Houston — Warrior Met Coal produced a record-high 2.3 million st of metallurgical coal in the first quarter of 2019, up from 2.1 million st produced in the year-ago quarter, according to a company statement.
The Brookwood, Alabama-based company sold 2.1 million st of premium low-volatile and mid-vol met coal in Q1 at an average net selling price of $176.37/st, down from 2.12 million st at $195.12/st in the year-ago quarter, the company said late Wednesday.
CFO Dale Boyles said on the earnings call on Wednesday that demurrage and other charges reduced the company's gross price realization to 98% in Q1, from 99% in the year-ago quarter.
However, cash cost of sales were at $86.80/st FOB port, down from $89.82/st FOB port in the year-ago quarter, which Boyles said was primarily due to lower spending and higher production volumes.
About 53% of the sales in Q1 were shipped to Europe, while 26% went to Asia and 21% went to South America, which was consistent with last year, CEO Walter Scheller said on the call.
Scheller said production levels were "better than expected," despite completing a longwall move that overlapped from the first to the second quarter, compared with zero longwall moves in the year-ago quarter. "Demand from our customers continued to be strong in the first quarter," Scheller said.
Warrior coal inventories increased by 199,000 st to 568,000 st in Q1, primarily due to the increase in production. "We expect our inventory level decline over the next few months," Scheller said.
The company generated $378.68 million in revenue, while recording a net income of $110.45 million, down from $421.79 million in revenue and net income of $178.69 million in the year-ago quarter.
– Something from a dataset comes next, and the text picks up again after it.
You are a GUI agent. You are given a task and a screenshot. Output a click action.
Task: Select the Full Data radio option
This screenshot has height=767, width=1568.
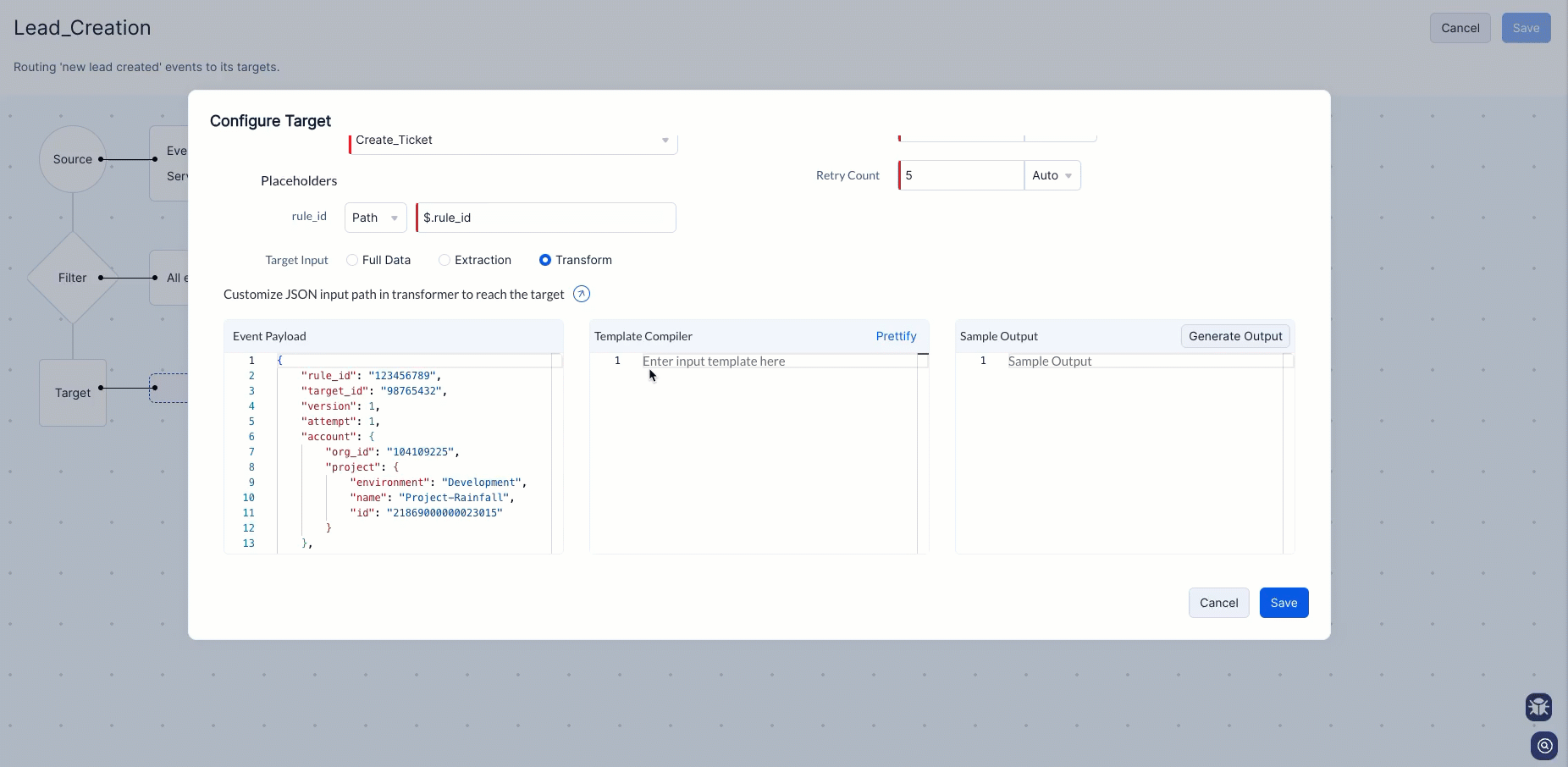[x=352, y=260]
Warrior Met Coal said it expects to produce and sell between 7.1 million st and 7.6 million st in 2019 at an average cash cost of sales between $89-$95/st FOB port.
Capital expenditures are estimated to range between $100 million-$120 million, while mine development costs will be between $18 million-$22 million.
In addition to the one longwall move in that took place in Q1 and Q2, the company expects to complete four additional longwall moves, which would be up from three moves in 2018. Scheller said the moves are expected to take away 100,000-150,000 st in production.
"We're approaching the remainder of 2019 with continued optimism, although with a cautious and conservative approach till further market and economic information is available," Boyles said. "Our estimates reflect the inherent risk of underground mining. Several factors may affect our outlook including the Platts premium low-vol index pricing, the number of planned longwall moves and the timing of those moves between quarters."